[EXERCISE DATA]

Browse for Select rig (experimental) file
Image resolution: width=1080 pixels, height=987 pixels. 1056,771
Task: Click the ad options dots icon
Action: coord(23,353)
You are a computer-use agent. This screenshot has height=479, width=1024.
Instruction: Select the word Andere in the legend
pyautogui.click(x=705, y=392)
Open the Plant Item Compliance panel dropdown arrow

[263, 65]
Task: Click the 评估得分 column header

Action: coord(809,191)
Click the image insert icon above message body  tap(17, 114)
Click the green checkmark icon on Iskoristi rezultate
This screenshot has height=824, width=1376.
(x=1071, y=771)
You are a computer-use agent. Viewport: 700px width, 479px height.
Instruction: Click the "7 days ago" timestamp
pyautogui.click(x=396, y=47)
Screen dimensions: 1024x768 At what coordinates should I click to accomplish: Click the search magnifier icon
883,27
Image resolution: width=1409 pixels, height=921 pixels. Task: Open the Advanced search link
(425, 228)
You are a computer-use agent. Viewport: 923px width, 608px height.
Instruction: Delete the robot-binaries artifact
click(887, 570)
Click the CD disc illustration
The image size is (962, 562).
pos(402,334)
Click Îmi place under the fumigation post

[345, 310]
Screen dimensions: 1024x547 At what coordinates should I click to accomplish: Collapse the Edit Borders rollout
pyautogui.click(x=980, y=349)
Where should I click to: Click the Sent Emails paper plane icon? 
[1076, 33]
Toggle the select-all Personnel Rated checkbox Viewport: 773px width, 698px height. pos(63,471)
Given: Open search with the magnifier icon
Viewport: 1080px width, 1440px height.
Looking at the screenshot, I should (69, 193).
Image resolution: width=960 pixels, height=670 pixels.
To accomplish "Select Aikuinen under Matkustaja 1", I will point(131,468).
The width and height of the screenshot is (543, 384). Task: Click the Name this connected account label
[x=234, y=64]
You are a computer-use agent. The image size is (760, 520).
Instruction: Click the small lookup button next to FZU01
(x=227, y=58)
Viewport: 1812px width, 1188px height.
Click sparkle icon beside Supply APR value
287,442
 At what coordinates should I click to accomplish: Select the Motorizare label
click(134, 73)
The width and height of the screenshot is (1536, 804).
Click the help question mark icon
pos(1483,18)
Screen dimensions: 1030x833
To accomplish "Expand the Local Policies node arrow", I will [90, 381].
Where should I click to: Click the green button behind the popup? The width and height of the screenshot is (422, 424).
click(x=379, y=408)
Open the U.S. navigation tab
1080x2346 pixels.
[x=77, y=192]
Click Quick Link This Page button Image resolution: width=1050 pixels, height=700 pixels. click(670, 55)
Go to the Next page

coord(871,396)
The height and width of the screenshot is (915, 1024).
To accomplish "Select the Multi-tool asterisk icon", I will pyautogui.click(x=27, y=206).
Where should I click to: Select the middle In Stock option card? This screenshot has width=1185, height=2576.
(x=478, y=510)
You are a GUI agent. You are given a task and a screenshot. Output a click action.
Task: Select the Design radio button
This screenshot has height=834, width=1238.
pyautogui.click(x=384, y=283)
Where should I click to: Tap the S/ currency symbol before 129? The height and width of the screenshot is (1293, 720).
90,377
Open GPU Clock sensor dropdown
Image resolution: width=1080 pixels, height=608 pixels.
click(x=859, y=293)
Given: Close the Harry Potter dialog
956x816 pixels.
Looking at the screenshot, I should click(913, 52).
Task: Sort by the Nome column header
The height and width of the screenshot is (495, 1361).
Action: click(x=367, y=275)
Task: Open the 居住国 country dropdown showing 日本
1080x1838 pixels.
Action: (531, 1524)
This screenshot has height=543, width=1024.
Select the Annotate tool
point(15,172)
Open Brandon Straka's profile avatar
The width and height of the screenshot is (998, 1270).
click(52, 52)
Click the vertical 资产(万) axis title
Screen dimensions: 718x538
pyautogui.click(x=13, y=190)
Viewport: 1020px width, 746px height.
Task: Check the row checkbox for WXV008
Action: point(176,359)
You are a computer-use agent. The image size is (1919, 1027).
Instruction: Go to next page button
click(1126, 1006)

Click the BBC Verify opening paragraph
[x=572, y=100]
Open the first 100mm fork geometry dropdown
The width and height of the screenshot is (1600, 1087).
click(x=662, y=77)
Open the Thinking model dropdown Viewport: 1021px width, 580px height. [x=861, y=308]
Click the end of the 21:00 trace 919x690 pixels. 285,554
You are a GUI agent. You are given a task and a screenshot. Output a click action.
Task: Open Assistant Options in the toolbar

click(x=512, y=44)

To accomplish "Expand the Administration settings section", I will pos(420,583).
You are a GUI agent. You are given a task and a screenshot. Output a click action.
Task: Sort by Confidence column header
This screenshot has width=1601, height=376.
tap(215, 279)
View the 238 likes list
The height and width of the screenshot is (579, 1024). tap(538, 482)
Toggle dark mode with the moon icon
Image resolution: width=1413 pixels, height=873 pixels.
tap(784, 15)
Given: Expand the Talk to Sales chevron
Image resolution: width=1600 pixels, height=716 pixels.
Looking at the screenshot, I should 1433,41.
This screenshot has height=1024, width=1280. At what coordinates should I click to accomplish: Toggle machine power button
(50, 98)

[/EXERCISE DATA]

Look through the entries above. Copy each line in which the string "will" occurs.

* **WRITTEN SOLUTION**:
To accomplish "Select Aikuinen under Matkustaja 1", I will point(131,468).
To accomplish "Expand the Local Policies node arrow", I will [90, 381].
To accomplish "Select the Multi-tool asterisk icon", I will pyautogui.click(x=27, y=206).
To accomplish "Expand the Administration settings section", I will pos(420,583).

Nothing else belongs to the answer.